1. A method, comprising:
obtaining a rock type of a formation to be drilled;
determining a rock type specific loading rate model for the rock type;
obtaining surface drilling parameters for each of a plurality of rate of penetration (ROP) values;
obtaining a plurality of bottom hole assembly (BHA) designs;
determining impact forces for each of the plurality of BHA designs using a drill string vibrational model and the surface drilling parameters;
predicting rock failure using the impact forces, rock type specific loading rate model, and a finite element model (FEM); and
selecting particular surface drilling parameters based on the predicted rock failure.
2. The method of claim 1, wherein the rock-type specific loading rate model is determined empirically from rock samples.

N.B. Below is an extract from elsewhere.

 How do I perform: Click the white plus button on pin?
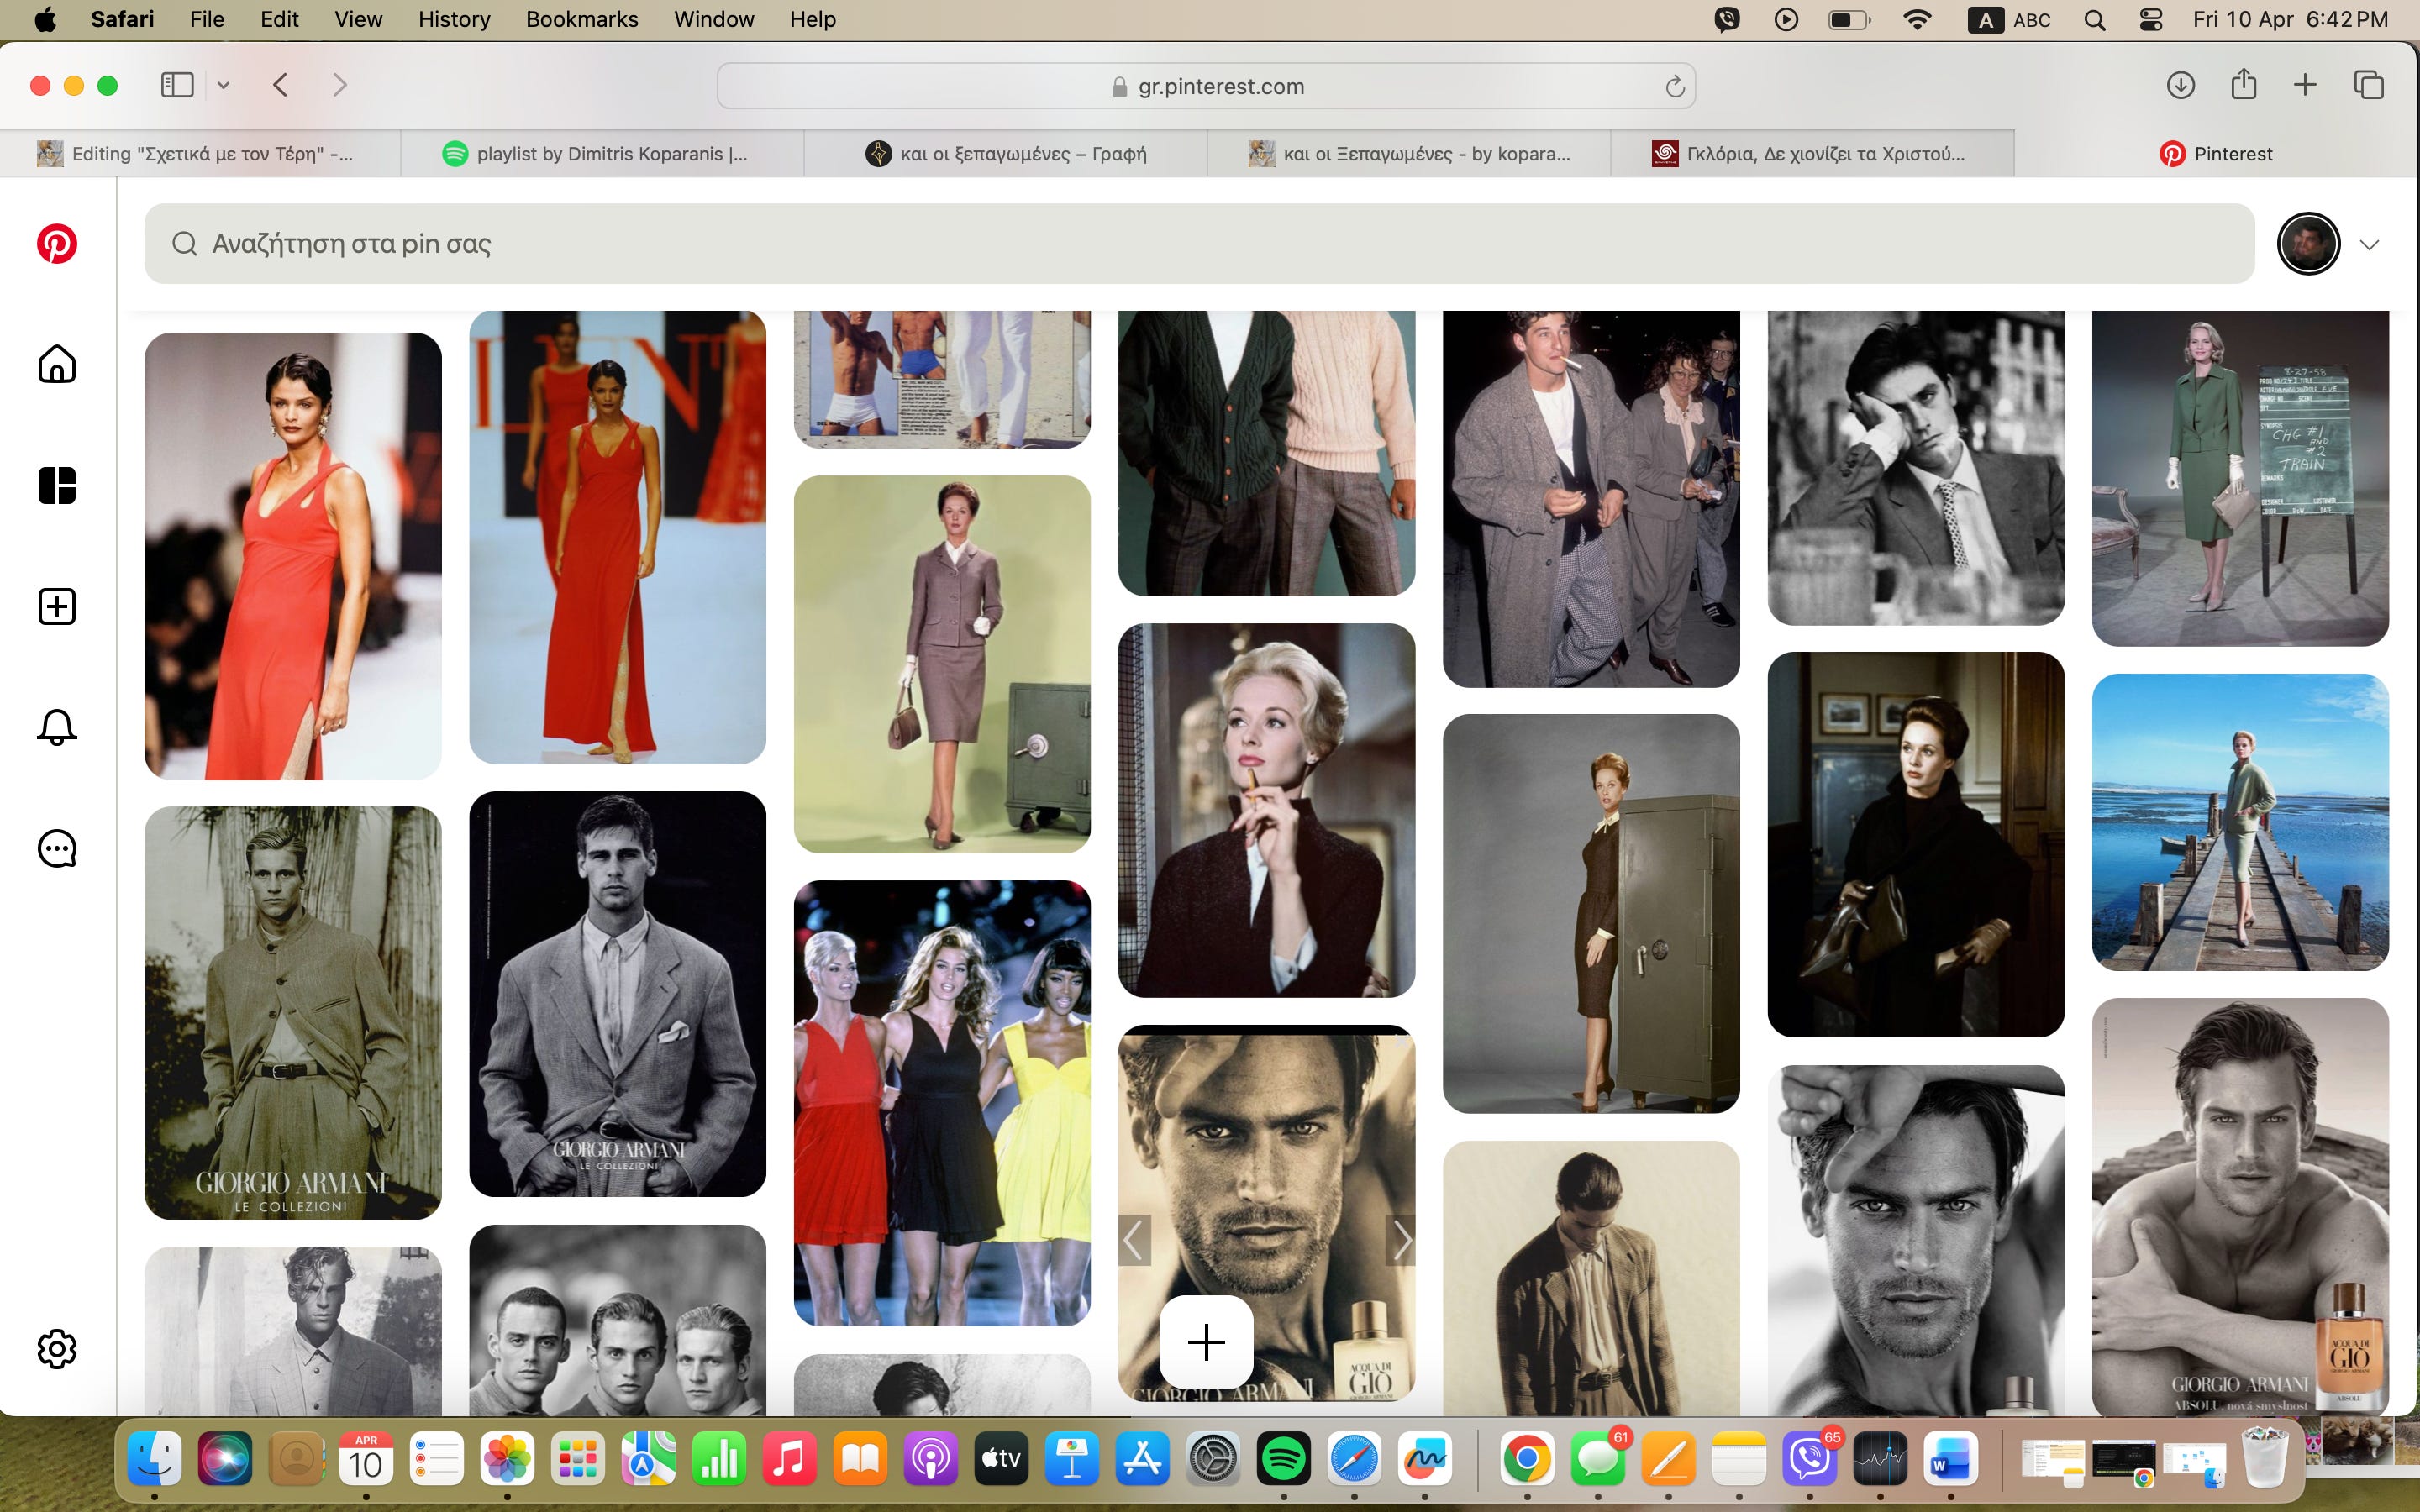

3. The method of claim 1, wherein the surface drilling parameters are at least one of the following: an ROP, a weight on bit (WOB), and a revolutions per minute (RPM).
4. The method of claim 1, wherein a resonance frequency is determined for each BHA design.
5. The method of claim 4, wherein the resonance frequency determines a resonance WOB and resonance RPM.
6. The method of claim 5, wherein the resonance WOB and the resonance RPM determine a resonance ROP.
7. The method of claim 1, wherein the FEM is a poro-elasto-plastic FEM.
8. The method of claim 1, wherein the FEM model predicts a mud weight range and a borehole pressure range and prevents borehole failure.
9. The method of claim 1, wherein determining the impact forces of the BHA requires modeling a drillstring, a drill bit, and downhole tools.
10. The method of claim 1, wherein the FEM may be constructed during drilling.
11. A non-transitory computer-readable memory comprising computer-executable instructions stored thereon that, when executed on a processor, cause the processor to perform steps comprising:
obtaining a rock type of a formation to be drilled;
determining a rock-type specific loading rate model for the rock type;
obtaining surface drilling parameters for each of a plurality of rate of penetration (ROP) values;
obtaining a plurality of bottom hole assembly (BHA) designs;
determining impact forces for each of the plurality of BHA designs using a drill string vibrational model and the surface drilling parameters;
predicting rock failure using the impact forces, rock type specific loading rate model, and a finite element model (FEM); and
selecting particular surface drilling parameters based on the predicted rock failure.
12. The non-transitory computer-readable memory of claim 11, wherein the rock-type specific loading rate model is determined empirically from rock samples.
13. The non-transitory computer-readable memory of claim 11, wherein the surface drilling parameters are at least one of the following: an ROP, a weight on bit (WOB), and a revolutions per minute (RPM).
14. The non-transitory computer-readable memory of claim 11, wherein a resonance frequency is determined for each BHA design.
15. The non-transitory computer-readable memory of claim 14, wherein the resonance frequency determines a resonance WOB and resonance RPM.
16. The non-transitory computer-readable memory of claim 15, wherein the resonance WOB and the resonance RPM determine a resonance ROP.
17. The non-transitory computer-readable memory of claim 11, wherein the FEM is a poro-elasto-plastic FEM.
18. The non-transitory computer-readable memory of claim 11, wherein the FEM model predicts a mud weight range and a borehole pressure range and prevents borehole failure.
19. The non-transitory computer-readable memory of claim 11, wherein determining the impact forces of the BHA requires modeling a drillstring, a drill bit, and downhole tools.
20. The non-transitory computer-readable memory of claim 11, wherein the FEM may be constructed during drilling.